INSTRUCTIONS TO FOLLOW >>
Your answer must be every line of the data below that holds the string "next", copied exactly.

──────── EXCERPTED DATA ────────

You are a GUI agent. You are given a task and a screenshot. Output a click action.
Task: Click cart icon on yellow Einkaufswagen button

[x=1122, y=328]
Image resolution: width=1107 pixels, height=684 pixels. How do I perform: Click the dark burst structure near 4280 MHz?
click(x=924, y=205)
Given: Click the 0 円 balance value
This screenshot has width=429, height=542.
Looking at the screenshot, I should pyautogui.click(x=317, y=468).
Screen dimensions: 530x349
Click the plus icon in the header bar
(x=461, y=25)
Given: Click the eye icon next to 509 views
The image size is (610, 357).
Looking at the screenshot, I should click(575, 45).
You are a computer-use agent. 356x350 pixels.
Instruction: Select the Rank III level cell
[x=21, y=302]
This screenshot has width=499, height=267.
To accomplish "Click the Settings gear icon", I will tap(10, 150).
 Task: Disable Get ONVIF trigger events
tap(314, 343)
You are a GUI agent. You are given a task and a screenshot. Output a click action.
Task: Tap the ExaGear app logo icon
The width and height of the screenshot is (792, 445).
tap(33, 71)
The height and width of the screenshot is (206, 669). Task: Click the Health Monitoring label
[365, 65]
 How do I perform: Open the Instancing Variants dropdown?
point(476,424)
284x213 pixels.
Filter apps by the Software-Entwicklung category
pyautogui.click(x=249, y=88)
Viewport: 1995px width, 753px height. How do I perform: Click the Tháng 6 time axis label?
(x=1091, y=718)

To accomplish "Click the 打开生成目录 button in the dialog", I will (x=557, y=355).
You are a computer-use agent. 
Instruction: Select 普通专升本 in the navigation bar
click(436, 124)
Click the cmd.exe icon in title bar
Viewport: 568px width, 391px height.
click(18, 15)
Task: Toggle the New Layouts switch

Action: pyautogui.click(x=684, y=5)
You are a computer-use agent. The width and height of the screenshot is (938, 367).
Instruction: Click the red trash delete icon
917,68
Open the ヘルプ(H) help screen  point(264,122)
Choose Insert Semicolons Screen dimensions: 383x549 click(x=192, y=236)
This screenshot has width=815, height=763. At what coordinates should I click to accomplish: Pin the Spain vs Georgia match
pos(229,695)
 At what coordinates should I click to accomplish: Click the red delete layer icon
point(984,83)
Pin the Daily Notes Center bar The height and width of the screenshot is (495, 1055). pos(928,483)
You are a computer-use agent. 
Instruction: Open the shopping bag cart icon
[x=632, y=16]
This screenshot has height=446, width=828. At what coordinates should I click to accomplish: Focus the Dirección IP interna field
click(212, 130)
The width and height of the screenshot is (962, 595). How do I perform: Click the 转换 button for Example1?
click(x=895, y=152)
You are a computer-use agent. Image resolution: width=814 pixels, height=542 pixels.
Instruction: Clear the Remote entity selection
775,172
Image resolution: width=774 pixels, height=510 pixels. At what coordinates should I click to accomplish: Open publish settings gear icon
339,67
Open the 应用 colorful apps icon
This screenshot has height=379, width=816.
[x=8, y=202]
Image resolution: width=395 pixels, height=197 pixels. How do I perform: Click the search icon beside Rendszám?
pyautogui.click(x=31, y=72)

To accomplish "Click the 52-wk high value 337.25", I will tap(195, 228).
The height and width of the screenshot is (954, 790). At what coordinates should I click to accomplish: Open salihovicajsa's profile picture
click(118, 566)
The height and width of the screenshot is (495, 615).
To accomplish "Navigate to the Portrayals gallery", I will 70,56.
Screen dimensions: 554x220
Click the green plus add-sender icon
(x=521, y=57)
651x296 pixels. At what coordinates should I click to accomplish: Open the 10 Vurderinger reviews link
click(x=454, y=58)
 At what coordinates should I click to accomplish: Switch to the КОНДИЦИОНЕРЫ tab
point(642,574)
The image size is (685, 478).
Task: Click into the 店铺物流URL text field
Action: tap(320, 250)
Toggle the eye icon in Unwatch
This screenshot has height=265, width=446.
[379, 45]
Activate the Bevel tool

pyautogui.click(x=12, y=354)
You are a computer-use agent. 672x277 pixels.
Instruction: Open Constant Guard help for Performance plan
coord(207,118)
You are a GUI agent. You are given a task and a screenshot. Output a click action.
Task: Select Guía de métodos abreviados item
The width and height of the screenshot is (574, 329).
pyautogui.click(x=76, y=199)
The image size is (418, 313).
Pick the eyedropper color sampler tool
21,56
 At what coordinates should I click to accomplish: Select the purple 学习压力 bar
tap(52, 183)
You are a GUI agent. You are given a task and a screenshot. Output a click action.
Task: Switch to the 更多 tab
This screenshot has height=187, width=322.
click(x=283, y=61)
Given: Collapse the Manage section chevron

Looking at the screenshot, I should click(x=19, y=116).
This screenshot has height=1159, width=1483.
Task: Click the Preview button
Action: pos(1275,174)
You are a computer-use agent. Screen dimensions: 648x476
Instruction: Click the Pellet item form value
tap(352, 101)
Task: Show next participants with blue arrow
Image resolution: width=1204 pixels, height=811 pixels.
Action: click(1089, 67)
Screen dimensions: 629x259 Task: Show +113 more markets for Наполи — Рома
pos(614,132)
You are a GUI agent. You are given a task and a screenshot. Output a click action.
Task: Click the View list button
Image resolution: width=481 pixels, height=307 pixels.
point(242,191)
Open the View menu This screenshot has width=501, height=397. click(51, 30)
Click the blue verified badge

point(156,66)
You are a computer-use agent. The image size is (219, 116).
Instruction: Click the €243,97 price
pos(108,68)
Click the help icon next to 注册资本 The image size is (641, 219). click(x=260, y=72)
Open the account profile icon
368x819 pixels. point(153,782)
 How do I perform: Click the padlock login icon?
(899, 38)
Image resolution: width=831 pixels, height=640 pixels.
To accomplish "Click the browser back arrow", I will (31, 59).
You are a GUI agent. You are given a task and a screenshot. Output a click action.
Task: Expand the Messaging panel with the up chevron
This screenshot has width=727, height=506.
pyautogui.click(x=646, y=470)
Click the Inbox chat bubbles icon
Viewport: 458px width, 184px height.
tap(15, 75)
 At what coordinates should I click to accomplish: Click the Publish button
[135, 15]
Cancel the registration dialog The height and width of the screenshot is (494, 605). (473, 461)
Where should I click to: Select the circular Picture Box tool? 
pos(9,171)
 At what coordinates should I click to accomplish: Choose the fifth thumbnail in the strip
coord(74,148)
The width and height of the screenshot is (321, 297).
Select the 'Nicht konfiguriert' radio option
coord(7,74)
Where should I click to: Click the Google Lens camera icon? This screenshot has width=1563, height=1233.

────────

WRITTEN RESPONSE >>
Given: Click the eye icon next to 509 views
Task: Show next participants with blue arrow
Click the help icon next to 注册资本 The image size is (641, 219). click(x=260, y=72)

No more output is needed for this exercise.